The Intel International Science and Engineering Fair will be held May 12-17 at the Phoenix Convention Center, with aspiring scientists from all over the world competing. Renee Levin, Intel’s community engagement manager, will talk about the fair. Sarah Sakha, a student from Xavier High School, will talk about her winning project, which seeks to develop emergency food products used in famine relief.
Ted Simons: Our continuing coverage of Arizona technology and innovation focuses tonight on the upcoming Intel international science and engineering fair set for next month at the Phoenix convention center. Here to tell us about this high-profile event is Renee Levin, Intel's community engagement manager, and Sarah Sakha, a student from Xavier College Prepatory School. Sarah will be competing in the science fair. Good to have you both here. Thanks for joining us. Give us an overview now of this fair. What are we talking about?
Renee Levin: This is the largest precollege science fair in the world. We're expecting 1500 students from 70 different countries, regions, and territories that will descend upon Phoenix may 13th-17th. They're competing for $3 million worth of prizes.
Ted Simons: Oh, my goodness. Age range, grade range?
Renee Levin: They are high school students.
Ted Simons: So 9-12.
Renee Levin: Right.
Ted Simons: And they made it to this level by winning earlier competitions?
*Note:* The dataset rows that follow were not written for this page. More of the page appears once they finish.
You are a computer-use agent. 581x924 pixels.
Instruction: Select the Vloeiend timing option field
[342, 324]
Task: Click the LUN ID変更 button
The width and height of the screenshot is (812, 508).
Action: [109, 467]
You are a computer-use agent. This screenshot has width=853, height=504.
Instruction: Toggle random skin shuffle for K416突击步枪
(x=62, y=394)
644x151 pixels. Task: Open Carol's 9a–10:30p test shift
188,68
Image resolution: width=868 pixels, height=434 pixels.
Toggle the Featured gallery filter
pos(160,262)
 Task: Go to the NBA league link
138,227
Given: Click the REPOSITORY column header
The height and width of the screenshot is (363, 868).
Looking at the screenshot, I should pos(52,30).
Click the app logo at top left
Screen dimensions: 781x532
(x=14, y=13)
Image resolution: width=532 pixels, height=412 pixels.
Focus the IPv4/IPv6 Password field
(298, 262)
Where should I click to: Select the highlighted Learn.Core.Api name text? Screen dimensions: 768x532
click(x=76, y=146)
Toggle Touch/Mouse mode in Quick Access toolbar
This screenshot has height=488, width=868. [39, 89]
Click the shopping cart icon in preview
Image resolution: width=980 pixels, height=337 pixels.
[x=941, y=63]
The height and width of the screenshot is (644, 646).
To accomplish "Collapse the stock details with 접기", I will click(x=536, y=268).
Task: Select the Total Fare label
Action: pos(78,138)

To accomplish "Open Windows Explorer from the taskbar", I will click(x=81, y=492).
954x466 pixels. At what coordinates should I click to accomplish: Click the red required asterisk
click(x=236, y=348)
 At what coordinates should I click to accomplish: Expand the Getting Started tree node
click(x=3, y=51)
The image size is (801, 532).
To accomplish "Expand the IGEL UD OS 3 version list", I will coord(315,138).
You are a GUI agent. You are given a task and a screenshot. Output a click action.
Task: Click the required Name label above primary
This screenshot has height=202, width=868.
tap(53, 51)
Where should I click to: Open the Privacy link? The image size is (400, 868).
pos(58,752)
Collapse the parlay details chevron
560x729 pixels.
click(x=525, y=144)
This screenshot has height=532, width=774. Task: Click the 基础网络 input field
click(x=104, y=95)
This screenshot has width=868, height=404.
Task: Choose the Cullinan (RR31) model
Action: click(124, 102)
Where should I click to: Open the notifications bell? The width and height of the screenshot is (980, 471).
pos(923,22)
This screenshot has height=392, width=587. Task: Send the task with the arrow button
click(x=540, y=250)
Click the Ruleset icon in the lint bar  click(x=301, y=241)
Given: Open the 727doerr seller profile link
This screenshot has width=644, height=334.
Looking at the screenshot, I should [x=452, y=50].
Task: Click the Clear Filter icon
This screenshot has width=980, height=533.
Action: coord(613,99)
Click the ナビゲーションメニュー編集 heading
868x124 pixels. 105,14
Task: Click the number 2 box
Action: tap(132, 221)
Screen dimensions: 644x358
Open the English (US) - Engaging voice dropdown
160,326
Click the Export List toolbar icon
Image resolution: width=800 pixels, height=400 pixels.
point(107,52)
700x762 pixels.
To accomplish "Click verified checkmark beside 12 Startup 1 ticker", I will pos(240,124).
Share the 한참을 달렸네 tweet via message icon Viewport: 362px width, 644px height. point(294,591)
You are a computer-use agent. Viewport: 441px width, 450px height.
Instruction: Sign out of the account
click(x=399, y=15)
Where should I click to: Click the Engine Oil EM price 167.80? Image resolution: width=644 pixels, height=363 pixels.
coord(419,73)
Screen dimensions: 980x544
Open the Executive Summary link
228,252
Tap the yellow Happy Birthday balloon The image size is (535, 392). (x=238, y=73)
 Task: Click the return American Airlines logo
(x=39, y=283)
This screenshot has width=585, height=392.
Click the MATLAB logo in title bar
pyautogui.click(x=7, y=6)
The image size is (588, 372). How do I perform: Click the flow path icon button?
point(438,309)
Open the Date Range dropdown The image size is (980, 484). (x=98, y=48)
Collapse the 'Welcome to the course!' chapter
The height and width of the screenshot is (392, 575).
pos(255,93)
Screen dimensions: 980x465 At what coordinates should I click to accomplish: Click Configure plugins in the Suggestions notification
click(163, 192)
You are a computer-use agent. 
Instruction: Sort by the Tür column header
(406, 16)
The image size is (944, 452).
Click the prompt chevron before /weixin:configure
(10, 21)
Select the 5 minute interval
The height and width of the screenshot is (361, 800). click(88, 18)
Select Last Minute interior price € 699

Renee Levin: Most of them had a competition either at a regional level, a state level, or country level. Sarah won at the state level and she'll be competing in the competition.
Ted Simons: I want to get to Sarah in a second, but let's get back to the actual event. Is it a competition -- How do you compete? Other and judges throw flash cards?
Renee Levin: No. Each project is in an individual category. There's 17 different categories. Animal, science, behavioral science, microbiology, these are just some of the categories. There's a cadre of judges that will go around and each project is reviewed by 10 judges. And then the cohort of judges make the decision on who's the top prize in each individual category.
Ted Simons: That's very exciting. All right, Sarah, you won the state competition. Correct?
Renee Levin: Yes.
Ted Simons: Now you're the international competition, what is your focus? What did you present?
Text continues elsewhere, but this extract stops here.